### Provided entries
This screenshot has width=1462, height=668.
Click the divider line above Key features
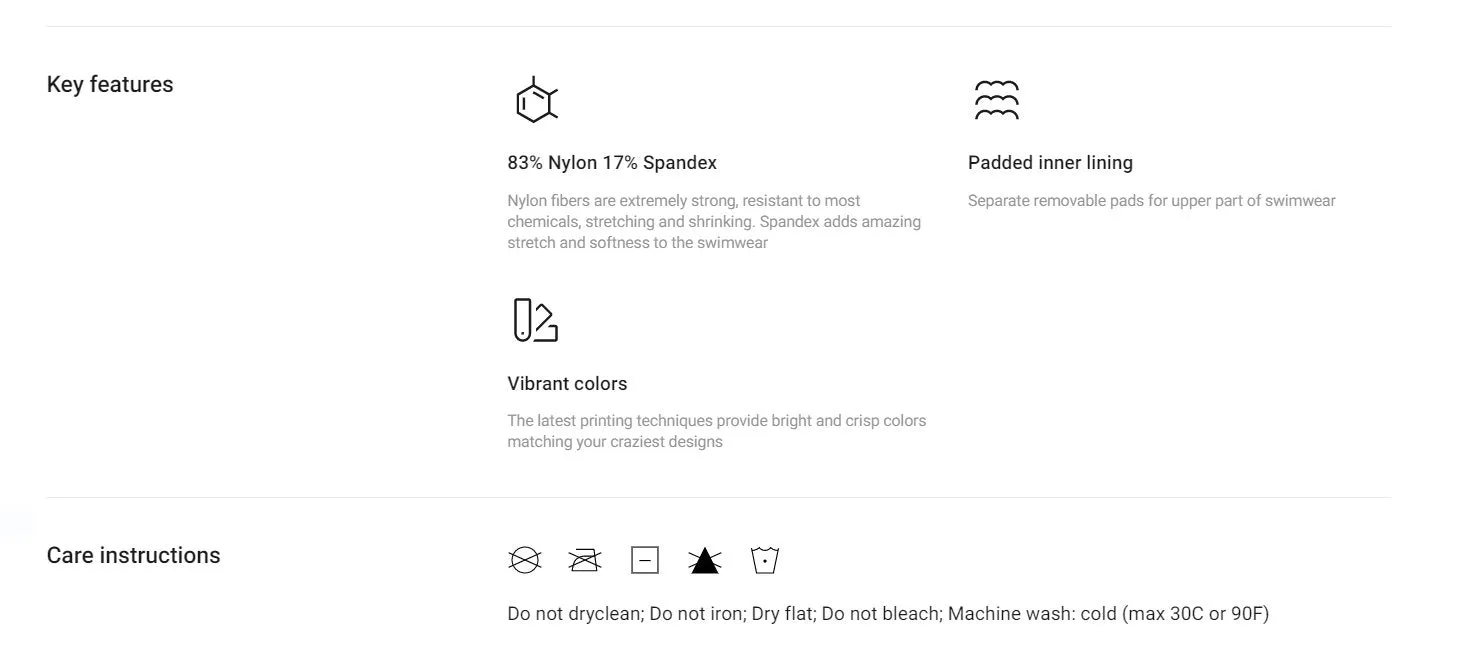[x=719, y=26]
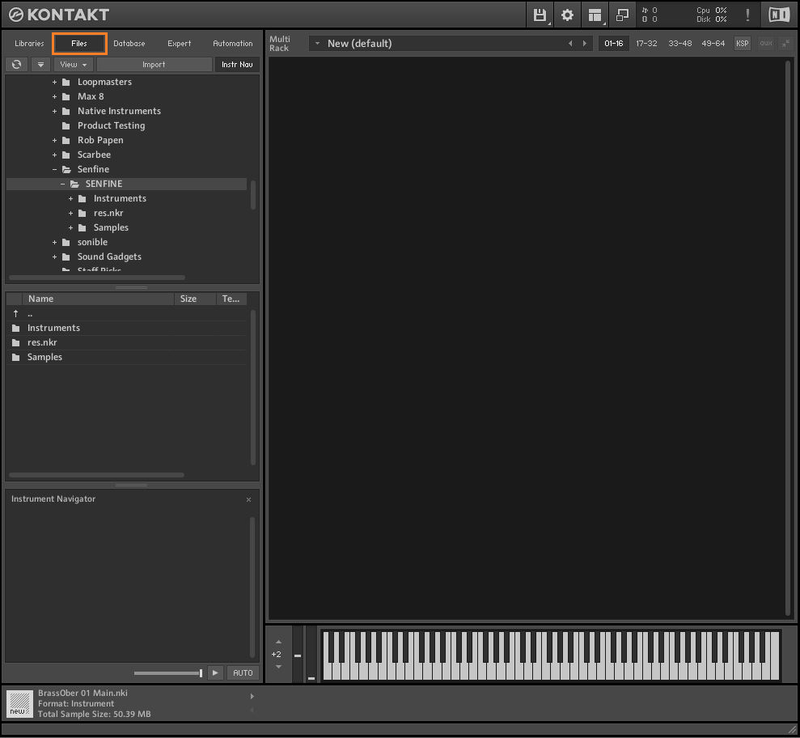Open the options gear icon

[567, 15]
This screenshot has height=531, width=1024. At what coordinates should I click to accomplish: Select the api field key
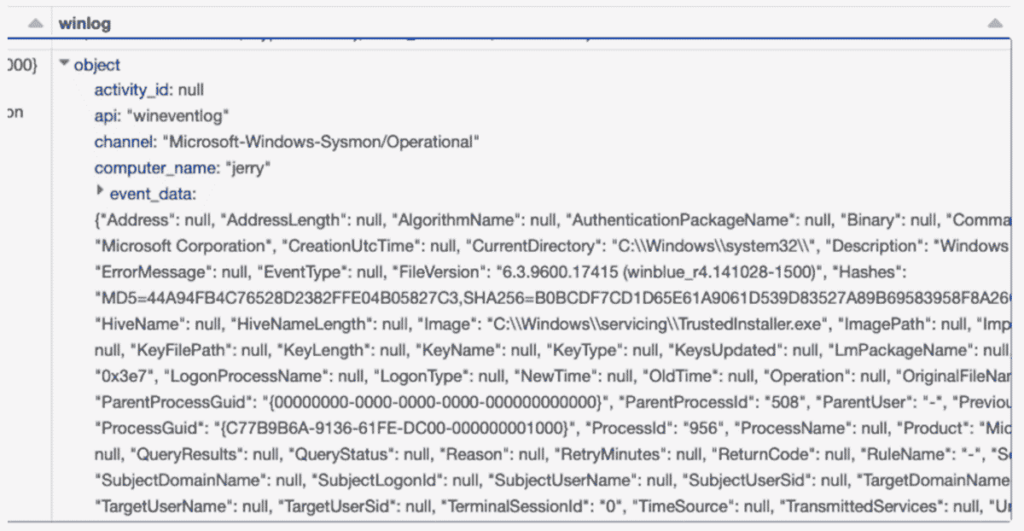point(108,116)

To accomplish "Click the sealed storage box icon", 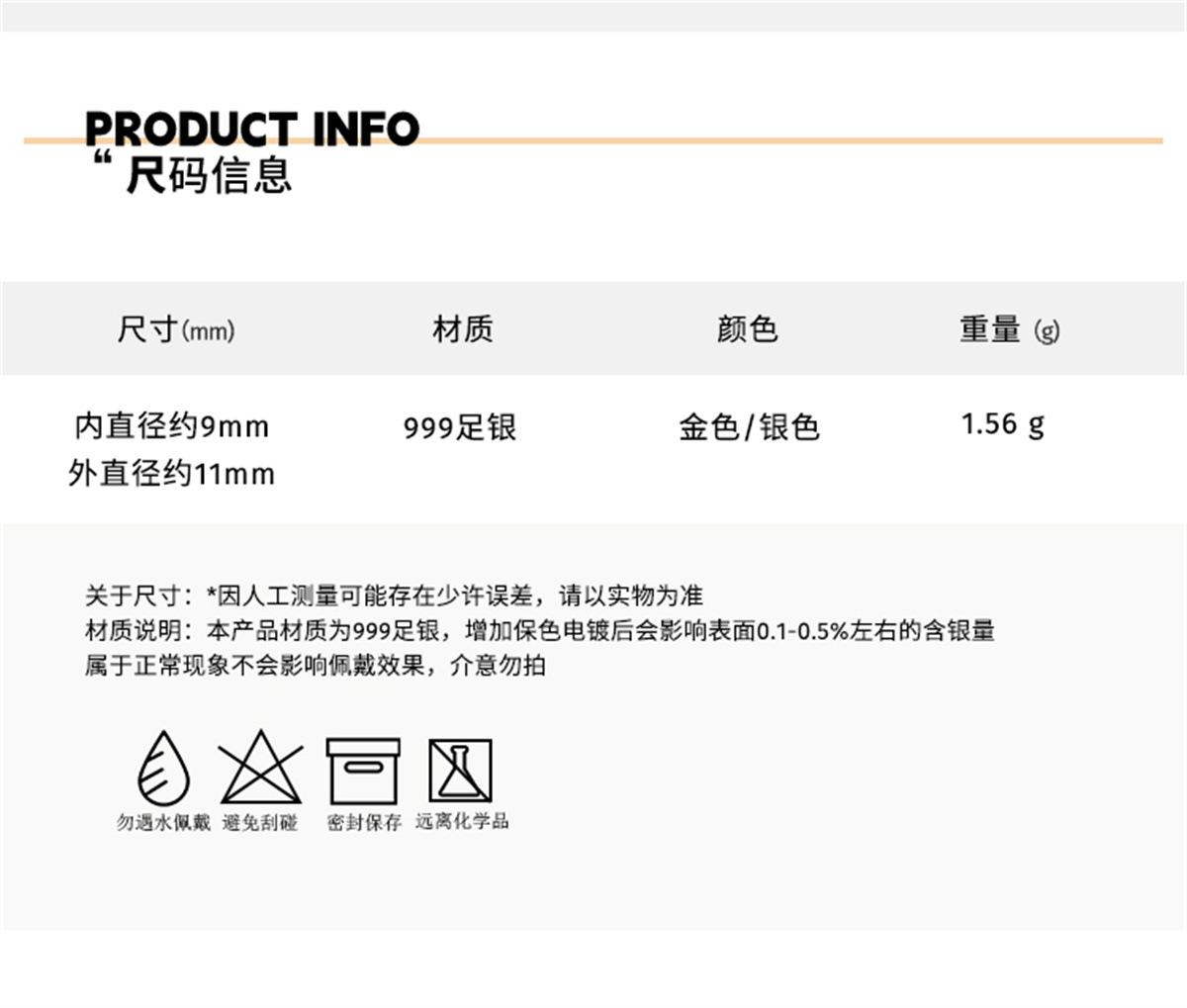I will (x=363, y=771).
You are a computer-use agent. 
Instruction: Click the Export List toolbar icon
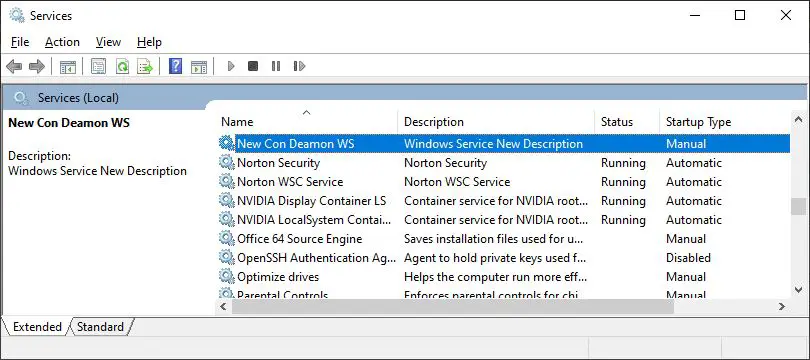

### Aim of the exercise
Only the lines from the one with "You are a computer-use agent." through the last line of the listing belong in your answer; copy them exactly and skip the pictures.

### Expected output
You are a computer-use agent. 
Instruction: Click the Export List toolbar icon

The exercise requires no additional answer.